Canada has swept the championship draws at the inaugural Curling World Cup.
Kevin Koe’s Calgary foursome defeated Steffen Walstad of Norway 6-5 in the late match on Sunday for the men’s crown in Suzhou, China.
Earlier Sunday, Rachel Homan’s Ottawa rink beat reigning Olympic champ Anna Hasselborg of Sweden 7-3 to win the women’s title. Meanwhile, Edmonton-based Laura Walker and Kirk Muyres downed Sarah Anderson and Korey Dropkin of the United States in the mixed doubles final by an identical score.
Watch Canada win the inaugural Curling World Cup mixed doubles gold:
Koe’s newly formed men’s team — which includes third B.J. Neufeld, second Colton Flasch and lead Ben Hebert — went ahead in the second when Walstad made an error that cost his side three points and gave Canada an early lead.
“The second was a big end and after that we managed to keep control,” Koe said. “We weren’t really in trouble in any end. He had an unfortunate one there on his last, I think it picked. We got a break there, we capitalized and we played solid.”
Norway cut the lead to 3-2 in the third when Koe was too heavy with his last stone and missed a chance at a steal, allowing Walstad to take an easy tap back.
They’re a better team. They are playing a lot better and deserved to win this one.
— Norway skip Steffan Walstad after Sunday’s 6-5 loss to Canada in the men’s final
But another mistake by Norway, as Hoeiberg crashed his own guard, let Canada stretch its advantage to 5-2 by claiming two points in the fourth end.

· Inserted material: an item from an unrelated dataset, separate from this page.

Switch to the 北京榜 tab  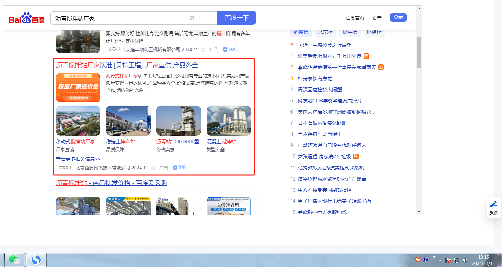point(325,32)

Walstad’s end picked up two points in the fifth, but it couldn’t take advantage with the hammer in the seventh.
Walstad conceeded that Canada earned the victory.

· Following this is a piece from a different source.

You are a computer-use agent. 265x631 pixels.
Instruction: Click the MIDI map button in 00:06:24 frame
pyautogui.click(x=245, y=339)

“They’re a better team,” he said. “We were struggling even in the beginning. My last one in the second was not even close. They are playing a lot better and deserved to win this one, we’ll have to come back a lot stronger next time.
Koe said he was pleased with his squad’s performance in spite of their unfamiliarity with each other.

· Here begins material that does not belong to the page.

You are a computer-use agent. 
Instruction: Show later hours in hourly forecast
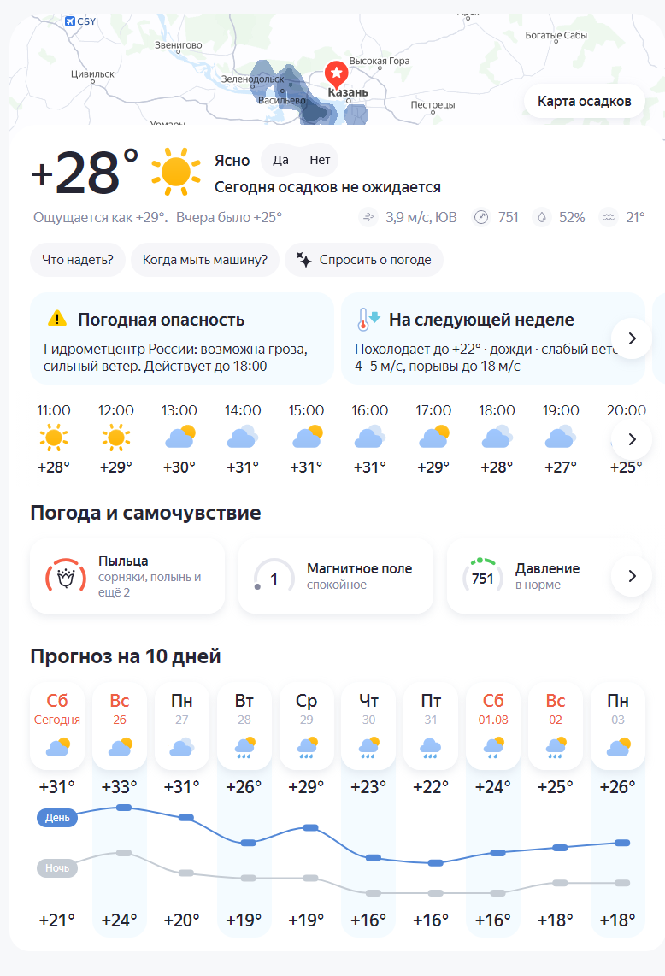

“We’re really happy,” he said.
“This is the first event of the year and we hadn’t played together before properly. There’s some really good teams here, we didn’t know what to expect.
Homan, alongside Joanne Courtney, Emma Miskew and Lisa Weagle, scored two in the second end and extended her lead to 3-0 in the third before Hasselborg got on the board with a single in the fourth.
Hasselborg cut it to a 4-3 Canada lead heading into the eighth and final frame, but Homan scored three to secure the victory on the first leg of this new four-leg Curling World Cup series.
Watch highlights from Homan’s win here:
“It’s really exciting,” said Homan.”
“This is the first event of the year and I’m really proud of my teammates. It was a grind. Both teams played so well. Anna’s team was phenomenal right to the end. That was a tough shot at the end, it was a great line call and great sweeping, so I’m just really proud of my team.”
The World Cup features four tournaments of team and mixed doubles competition involving the top curling countries in the world. Each country determines its representatives for each leg.
The second stop is Dec. 5-9 in Omaha, Neb., followed by the third in Jonkoping, Sweden, from Jan. 30 to Feb. 3.
The grand final May 8-12 in Beijing will include winning teams from the previous three stops.
The World Cup offers a total of $775,000 US for a prize pot. Winning one event is worth up to $33,000 to a team and that number doubles in Beijing.